[What you will do]: Can you update the bone marrow transplantation article, starting with "Published in Nature" and going on through "treatment remains difficult.", so that "limited availability" reads "scarce supply"?

[Text under study]:
----------
Breakthrough in Bone Marrow Transplantation

Revolutionary method developed by an international team of scientists—led by Dr. Tomer Itkin from the Sagol Center for Regenerative Medicine at Tel Aviv University—promises to transform the field of bone marrow transplantation. This innovative approach allows for the multiplication of adult stem cells up to fivefold, offering new hope to patients requiring transplants but lacking sufficient donor matches.

Published in Nature Immunology, the research addresses one of the greatest challenges in bone marrow transplantation: the limited availability of suitable and sufficient donor stem cells. Patients with blood cancers, autoimmune diseases, or rare genetic conditions often struggle to find genetically compatible donors, and even when matches are found, extracting enough stem cells for effective treatment remains difficult.
----------
Stored data
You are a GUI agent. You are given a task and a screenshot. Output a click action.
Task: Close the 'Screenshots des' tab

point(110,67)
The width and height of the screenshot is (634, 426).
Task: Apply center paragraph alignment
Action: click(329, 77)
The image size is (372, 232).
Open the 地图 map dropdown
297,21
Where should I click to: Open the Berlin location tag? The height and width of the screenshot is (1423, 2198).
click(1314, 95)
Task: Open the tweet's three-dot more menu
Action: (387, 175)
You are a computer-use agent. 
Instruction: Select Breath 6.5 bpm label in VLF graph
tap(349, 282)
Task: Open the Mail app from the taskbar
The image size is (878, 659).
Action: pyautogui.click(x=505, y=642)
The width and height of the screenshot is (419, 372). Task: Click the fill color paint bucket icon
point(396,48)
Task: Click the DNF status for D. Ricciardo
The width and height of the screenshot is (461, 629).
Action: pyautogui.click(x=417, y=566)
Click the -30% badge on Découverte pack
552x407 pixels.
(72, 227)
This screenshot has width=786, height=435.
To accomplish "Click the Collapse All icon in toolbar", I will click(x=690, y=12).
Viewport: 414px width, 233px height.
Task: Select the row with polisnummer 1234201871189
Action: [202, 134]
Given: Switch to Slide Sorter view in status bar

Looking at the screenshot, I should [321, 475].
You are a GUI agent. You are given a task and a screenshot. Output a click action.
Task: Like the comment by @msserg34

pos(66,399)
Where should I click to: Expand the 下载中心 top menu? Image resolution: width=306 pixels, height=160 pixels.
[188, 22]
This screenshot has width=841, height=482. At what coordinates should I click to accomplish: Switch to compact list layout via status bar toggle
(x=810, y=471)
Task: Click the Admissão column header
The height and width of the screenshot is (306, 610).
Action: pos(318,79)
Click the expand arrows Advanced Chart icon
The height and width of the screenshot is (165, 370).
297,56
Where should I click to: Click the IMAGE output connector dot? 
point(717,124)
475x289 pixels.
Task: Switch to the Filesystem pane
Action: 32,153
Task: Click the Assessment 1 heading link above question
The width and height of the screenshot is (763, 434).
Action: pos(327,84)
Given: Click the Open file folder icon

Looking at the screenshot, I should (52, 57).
----------
[Final answer]:
Published in Nature Immunology, the research addresses one of the greatest challenges in bone marrow transplantation: the scarce supply of suitable and sufficient donor stem cells. Patients with blood cancers, autoimmune diseases, or rare genetic conditions often struggle to find genetically compatible donors, and even when matches are found, extracting enough stem cells for effective treatment remains difficult.